Gary Brown, Royal executive vice president and chief financial officer, said Royal Rubbermaid paid about C$3.3 million (US$2.34 million) to a private owner for the facility. It was used for light manufacturing and is suitable for profile extrusion without major renovation.
Royal earlier said in its final prospectus for an initial stock offering that the joint venture planned to build a 66,000-square-foot plant to extrude profiles for consumer storage sheds. Brown said the venture decided to take advantage of buying a larger, available plant, but other plans stated in Royal's prospectus remain unchanged. Royal is to contribute a third of the cost of the Royal Rubbermaid facility, which will have five extrusion lines capable of making 20,000 shed kits per year.

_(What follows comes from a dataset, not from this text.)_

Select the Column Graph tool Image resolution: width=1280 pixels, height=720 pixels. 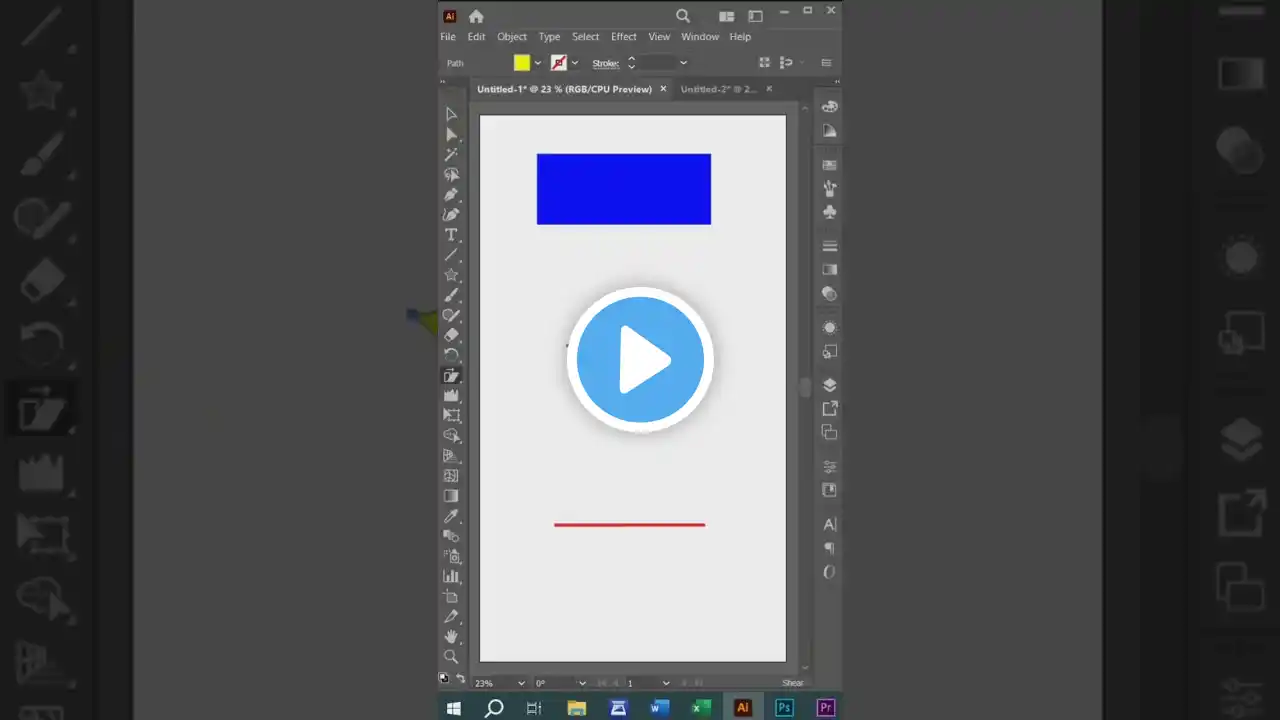[x=451, y=576]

Consumer products giant Rubbermaid of Wooster, Ohio, and Royal announced the joint venture in November. According to Rubbermaid spokesman William Pfund, Royal Rubbermaid Structures had not chosen top executives.
Royal went public on Canadian stock exchanges late last year. It raised C$204.2 million (US$149.1 million) by selling subordinate voting shares at C$11.25 (US$8.21) each. The sale included 1.65 million shares bought by underwriting firms that exercised an over-allotment option to buy extra shares.
Royal's shares closed at C$11 (US$7.81) Jan. 24 and had a high of C$11.38 (US$8.08) and low of C$10.63 (US$7.55) since they were issued.